Whether I know you or have never met you, I wish you the best. Happy 2015.






"Another Way To Read The Book"-mixed media on paper, 12" X 9"


"Doreen In December"-acrylic on paper,  15" X 12"



Study For "Figure & Agave 3"-mixed media on paper, 12" X 9"




"Garden Seat"-acrylic on paper, 12" X 9"




Study For "Figure & Agave" series-mixed media on paper, 12" X 9"




"Blue Scarf & Plant"-acrylic on paper, 12" X 9"





"Figure & Agave 2"-oil on canvas, 48" X 36"

Sunday, November 30, 2014

Open Borders



Sometimes, when the world wants to do you a favor, it stops you. Since I stalled out on the last big  painting, I've returned to smaller images to fill this month's quota. Figure drawings, landscapes, figure paintings on paper, presented in the service of an open-borders policy between the countries of Observation & Invention.

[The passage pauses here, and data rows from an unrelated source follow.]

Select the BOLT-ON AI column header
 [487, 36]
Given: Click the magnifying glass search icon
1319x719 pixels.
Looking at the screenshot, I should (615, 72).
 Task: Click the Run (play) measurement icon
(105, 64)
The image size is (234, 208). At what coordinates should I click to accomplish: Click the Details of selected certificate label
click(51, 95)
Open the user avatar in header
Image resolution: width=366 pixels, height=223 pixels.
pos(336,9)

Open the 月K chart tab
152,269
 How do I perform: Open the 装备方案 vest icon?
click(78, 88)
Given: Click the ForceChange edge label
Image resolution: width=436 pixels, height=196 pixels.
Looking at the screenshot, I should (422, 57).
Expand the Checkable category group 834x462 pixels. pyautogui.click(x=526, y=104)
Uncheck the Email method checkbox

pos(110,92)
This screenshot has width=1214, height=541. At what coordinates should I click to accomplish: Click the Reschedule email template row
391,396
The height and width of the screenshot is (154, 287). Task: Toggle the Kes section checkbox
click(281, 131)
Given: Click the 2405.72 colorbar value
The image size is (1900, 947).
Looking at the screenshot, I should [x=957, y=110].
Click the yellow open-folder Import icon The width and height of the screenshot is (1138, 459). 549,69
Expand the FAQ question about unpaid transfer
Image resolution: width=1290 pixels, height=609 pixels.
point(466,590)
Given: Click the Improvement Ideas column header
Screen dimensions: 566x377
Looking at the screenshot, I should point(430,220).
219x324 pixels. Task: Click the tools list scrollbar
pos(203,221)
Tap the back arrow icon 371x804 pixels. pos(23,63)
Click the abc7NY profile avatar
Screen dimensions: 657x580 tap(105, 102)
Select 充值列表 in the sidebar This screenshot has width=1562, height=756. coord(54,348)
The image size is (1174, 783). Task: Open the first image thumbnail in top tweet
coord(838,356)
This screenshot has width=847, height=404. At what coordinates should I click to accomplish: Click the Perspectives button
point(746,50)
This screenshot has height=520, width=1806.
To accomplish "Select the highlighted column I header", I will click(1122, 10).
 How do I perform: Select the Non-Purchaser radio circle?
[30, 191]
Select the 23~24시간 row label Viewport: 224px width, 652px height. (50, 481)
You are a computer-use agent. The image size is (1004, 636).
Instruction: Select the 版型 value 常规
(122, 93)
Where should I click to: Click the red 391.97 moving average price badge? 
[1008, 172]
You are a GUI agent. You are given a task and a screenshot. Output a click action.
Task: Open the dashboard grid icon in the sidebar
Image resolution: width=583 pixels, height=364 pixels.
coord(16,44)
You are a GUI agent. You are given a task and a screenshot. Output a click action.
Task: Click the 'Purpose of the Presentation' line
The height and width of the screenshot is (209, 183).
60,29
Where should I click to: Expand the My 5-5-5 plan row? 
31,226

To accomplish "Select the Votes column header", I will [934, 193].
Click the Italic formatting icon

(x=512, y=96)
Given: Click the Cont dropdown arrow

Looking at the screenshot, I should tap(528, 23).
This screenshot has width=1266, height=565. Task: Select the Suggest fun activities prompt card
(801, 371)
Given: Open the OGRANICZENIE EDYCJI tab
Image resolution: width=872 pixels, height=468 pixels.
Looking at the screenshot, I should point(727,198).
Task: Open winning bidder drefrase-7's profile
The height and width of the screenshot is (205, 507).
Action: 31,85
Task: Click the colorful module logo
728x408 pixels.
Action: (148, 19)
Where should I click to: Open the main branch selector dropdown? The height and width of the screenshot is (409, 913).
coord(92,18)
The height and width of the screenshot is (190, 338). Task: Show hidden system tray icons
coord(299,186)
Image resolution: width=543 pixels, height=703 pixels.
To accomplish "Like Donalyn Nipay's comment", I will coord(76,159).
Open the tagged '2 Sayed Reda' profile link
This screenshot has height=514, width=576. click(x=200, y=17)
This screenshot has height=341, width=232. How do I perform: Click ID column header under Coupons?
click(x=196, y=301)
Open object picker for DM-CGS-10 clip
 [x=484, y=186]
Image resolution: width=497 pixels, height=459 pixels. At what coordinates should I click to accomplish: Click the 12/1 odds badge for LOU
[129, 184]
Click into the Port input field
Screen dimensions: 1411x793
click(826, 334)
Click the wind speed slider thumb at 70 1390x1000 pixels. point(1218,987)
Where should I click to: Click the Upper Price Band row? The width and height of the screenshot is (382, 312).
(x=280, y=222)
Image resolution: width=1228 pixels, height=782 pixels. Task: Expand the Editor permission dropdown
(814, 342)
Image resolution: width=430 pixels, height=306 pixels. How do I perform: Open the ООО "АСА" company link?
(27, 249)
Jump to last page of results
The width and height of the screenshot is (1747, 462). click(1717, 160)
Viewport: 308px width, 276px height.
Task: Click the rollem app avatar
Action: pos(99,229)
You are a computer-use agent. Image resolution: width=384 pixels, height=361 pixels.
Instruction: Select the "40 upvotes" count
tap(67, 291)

"Study For 'Figure & Agave'"-mixed media on paper, 12" X 9"









"Study For "Garden Figure (Profile) '"-mixed media on paper, 12" X 9"





"Wilder Foliage"-acrylic on paper,  10" X 7" 






"Two Trees At Wilder"--acrylic on paper,  9" X 9"





"Green Chair"-acrylic on paper. 12" X 9"



"At The Garden Table"-acrylic on paper, 12" X 9"





"Cold Morning"-acrylic on paper, 12" X 9"




"Figure In Ochre"-acrylic on paper, "12 X 9"




"Transparent Figure"-acrylic on paper, 12" X 9"




"Blue Garden Figure"-acrylic on paper, 13" X 8"




"Red Garden Figure"-acrylic on paper, 12" X 9"













Wednesday, October 29, 2014

Rough Equivalents

When your eye travels over an image without thinking, “That’s the light on the figure and this other light indicates the background,” then you’re seeing the whole painting and not the parts.



"Green Ground"-acrylic on linen,  14" X 11"







"Lilac Skirt"- acrylic on linen, 10" X 10"





Color pulled through color can unify a painting, and so can a complex surface. How this is achieved--through heavy impasto or thin, overlapping layers of paint--is mostly a matter of personal preference. What’s crucial is the transportation, the visual impact of the painting itself.



"Garden Gaze"-acrylic on paper, 12" X 9"



In some respects, work on the smaller acrylics pointed the way to the larger oils. Though drag and density are different from one medium to another and problems of scale change,  the goal was the same: to build up a physicality of the overall image. When I finished “In The Garden,” I felt as though I had opened the gate.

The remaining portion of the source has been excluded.